The U.S. Securities and Exchange Commission (SEC) has informed UBS Group that it will not object to certain securities transactions that the bank may need to undertake if directed by Swiss regulators to ensure an orderly resolution. The SEC stated it would not pursue enforcement action if UBS converts specific debt securities into equity without registering the offering with the U.S. regulator, thereby removing a potential legal obstacle.
This guidance is relevant to a potential 'bail-in' scenario, a crisis-management tool designed to recapitalize a failing lender by converting designated debt securities into equity, rather than relying on taxpayer funds.

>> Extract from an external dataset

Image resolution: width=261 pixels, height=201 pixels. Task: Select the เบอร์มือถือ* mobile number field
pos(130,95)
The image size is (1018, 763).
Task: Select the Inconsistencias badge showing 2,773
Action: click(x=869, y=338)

The SEC clarified that a debt-to-equity exchange ordered by Switzerland's financial regulator would be considered an 'offer' and 'sale' of securities under U.S. law, but could qualify for an exemption from Securities Act registration requirements.
The SEC's letter aims to resolve cross-border legal conflicts that became apparent during the Swiss authorities' handling of Credit Suisse's resolution plan, which ultimately led to a rescue takeover by UBS.